YOUR GUIDE TO THIS WEEK’S NEW CINEMA RELEASES (4 JUNE 2015)

It’s a terrible week for new cinema releases this week.

TOP PICK TO SEE

There’s only one movie that comes anywhere near to being a top pick this week. It’s SLOW WEST, an action/thriller/western that tells the story of a young Scottish man who travels across America in pursuit of the woman he loves, attracting the attention of an outlaw who is willing to serve as a guide. It’s rating just above average with general audiences and critics. For New York Magazine (Vulture)’s Bilge Ebiri, …Slow West never quite settles on a tone to call its own, [but] it does still offer many pleasures. Fassbender and Smit-McPhee are excellent – the boy’s outward bewilderment and unpreparedness play off well against the cowboy’s ragged, stone-faced charisma. It’s in limited release so you might need to find a cinema showing it.

MAYBE/MAYBE NOT

ENTOURAGE is for all you out there who have watched the HBO series of the same name. Movie star Vincent Chase, together with his boys Eric, Turtle, and Johnny, are back – and back in business with super agent-turned-studio head Ari Gold on a risky project that will serve as Vince’s directorial debut. General viewers are averaging around 4 stars – one assumes they are fans of the show. Critics are averaging about 1.5 stars! TheWrap’s Alonso Duralde says that Piven’s Ari is so over-the-top in his narcissism and megalomania that he’s fun to watch, but the other lead characters are the kind of bros who should be having drinks thrown in their faces on a regular basis. I might be giving this one a miss.

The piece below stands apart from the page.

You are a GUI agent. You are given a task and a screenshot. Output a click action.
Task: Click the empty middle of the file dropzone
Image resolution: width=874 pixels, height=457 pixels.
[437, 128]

But if you see it, let us know what you think.

TO AVOID

One movie to avoid this week – ALOHA. Starring Bradley Cooper and Rachel McAdams, it’s the story of a celebrated military contractor who returns to the site of his greatest career triumphs and re-connects with a long-ago love while unexpectedly falling for the hard-charging Air Force watchdog assigned to him. It might have two good actors and premise, but according to those who have already seen it, it is bad! Time Out New York’s David Ehrlich describes it this way: The film is cut together with the haphazard feel of a posthumously completed record, its ungainly structure a macrocosm of the awkwardness with which the individual scenes are Frankensteined together into a lumbering monster built from close-ups and music cues. The director  has also been strongly criticised for casting Emma Stone as a Chinese-Hawaiian who doesn’t look like one. If you’d like to read more about this, check out this Sydney Morning Herald article.

That’s it for this week. See you at the movies!

*NOTE* Movie summaries are adaptations of movie summary on IMDB. Opinions are mine unless credited.